Processing IDOCs on the target system. When the IDOCs arrive on the target system from the host machine, they are created with a status of “64” — IDOC ready to be passed to application. This is because we chose the option of “background” on the target system, rather than processing them immediately. We now need to run a program that will process these IDOCs and post the data to the application. To do this:

• Go to BALE -> Periodic Work -> ALE Inbound IDOCs. Choose the radio button for “64” — IDOC ready to be passed to application. Execute. This is the same as executing program RBDAPP01.

• In the panel displayed, enter parameters such as message type (CHRMAS and CLSMAS in this case), creation date, or IDOC numbers. Execute.

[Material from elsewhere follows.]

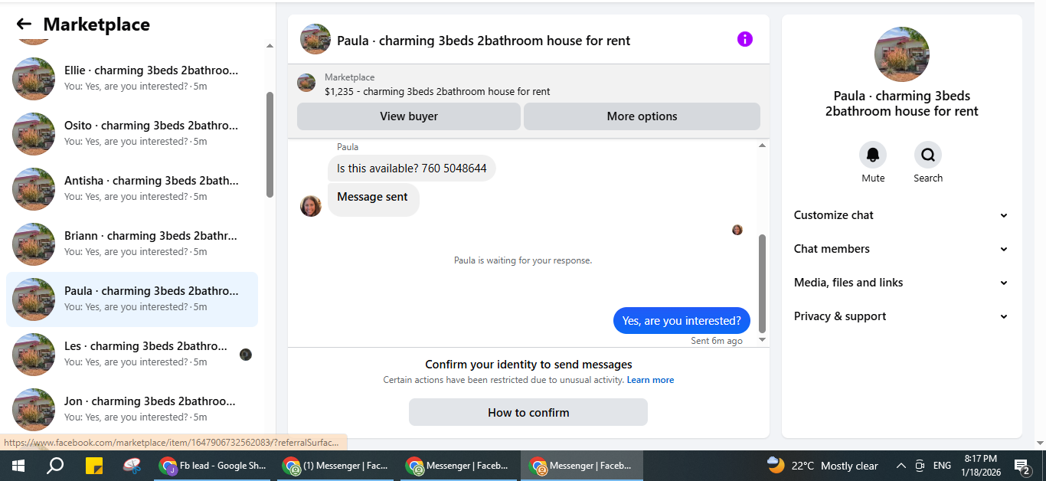The image size is (1046, 481).
Task: Click the small seen-avatar next to Les's chat
Action: click(x=246, y=355)
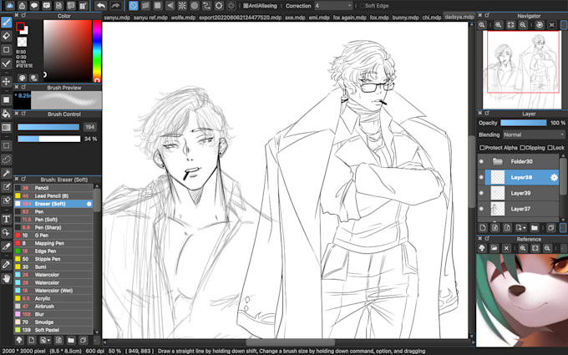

• A list will be displayed indicating the status of the processing.

Also check the status of the IDOCs, using transaction WE02 or WE05. All IDOCs must have a status of “53”—Application document posted.

If workflow has been set up, you will receive work items in your inbox in case of errors. There you can edit the IDOCs if the errors are related to data and then reprocess them. However, in case of application errors, you can check the logs to determine the cause of these errors and take remedial action.

The necessary steps include:

• Execute transaction SLG1.

• Enter CAPI for Object (Classification system) and CAPI_LOG for Subobject. If necessary, enter time restrictions and user information. Execute.

• You will see a display of errors pertaining to characteristics, and you will also see log messages for all successful class (CLSMAS) transactions.

In case of errors due to system availability, deadlocks, or temporal data problems, it is possible to schedule program RBDMANIN in the background to reprocess the IDOCs in a status of “51”

— Error: Application document not posted.

How does the sending system know that the tRFC calls to the remote system were successful? There is a program you can execute that collects information about the result of the tRFC calls on the remote system and reports the information to the host client.

To do this:

• Go to BALE -> Periodic Work -> Check IDOC Dispatch. This is the same as executing program RBDMOIND or transaction BD75.

• Enter the IDOC creation date and the number of IDOCs after which the process can be committed, say 100. This implies that after checking the status of 100 IDOCs, the program will update its status.

If the tRFC calls were successful, the aforementioned process should update the status of the IDOCs dispatched to “12” — Dispatch OK.